Tuesday, April 22, 2014

Romantic Literature


Romantics challenged the complacency, rigidity, and objectivity of neoclassical artists and philosophers. The new focus in literature captured freedom from tyranny, freedom of thoughts, belief, and speech, and freedom for each individual to pursue his dreams.

William Blake, 1757-1827

Blake rejected traditional assumptions about human beings, politics, religion, and art. Rather than restraint and imitation, Blake called for freedom and imaginative vision. Known for his imaginative intensity, Blake wrote Songs of Innocence (1789) and Songs of Experience (1794) to display two contrary conditions of the human soul. 

I have no name.
I am but two days old -
What shall I call thee?
I happy am
Joy is my name-
Sweet joy befall thee!
- “Infant Joy,” Songs of Innocence, lines 1-6

My mother groand! My father wept.
Into the dangerous world I leapt:
Helpless naked piping loud:
Like a fiend hid in a cloud
- “Infant Sorrow,” Songs of Experience, lines 1-4


 William Wordsworth (1770-1850)


Wordsworth believed that natural objects could strengthen, enliven, and stimulate the imagination. One could achieve a vision by using senses, memory, imagination, and heart along with the spiritually charge natural universe.

Sweet is the lore which Nature brings:
Our meddling intellect
Mis-shapes the beauteous forms of things-
We murder to dissect.

- “The Tables Turned,” lines 25-29 (1798)





Mary Shelley (1797-1851)

Best known for her Gothic novel Frankenstein, Shelley touched on such topics as dangerous knowledge, secrecy, frightening memories, abortion, loneliness, nature, and monstrosity. Her novel was first published anonymously to hide the fact that the book was written by a female author.

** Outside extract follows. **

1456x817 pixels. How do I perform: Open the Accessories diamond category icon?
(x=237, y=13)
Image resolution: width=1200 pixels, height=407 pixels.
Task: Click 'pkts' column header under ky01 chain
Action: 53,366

So much has been done, exclaimed the soul of Frankenstein—more, far more, will I achieve; treading in the steps already marked, I will pioneer a new way, explore unknown powers, and unfold to the world the deepest mysteries of creation.
- Frankenstein, chapter 3 (1818)





Edgar Allan Poe (1809-1849)

Credited as the first American short story writer, Poe often chose themes that could be firmly rooted in realities of life; his narrators frequently explored the feelings of guilt and grappled with the mysteries of death.

If, still, you think me mad, you will think so no longer when I describe the wise precautions I took for the concealment of the body. The night waned, and I worked hastily, but in silence. First of all I dismembered the corpse. I cut off the head and the arms and the legs.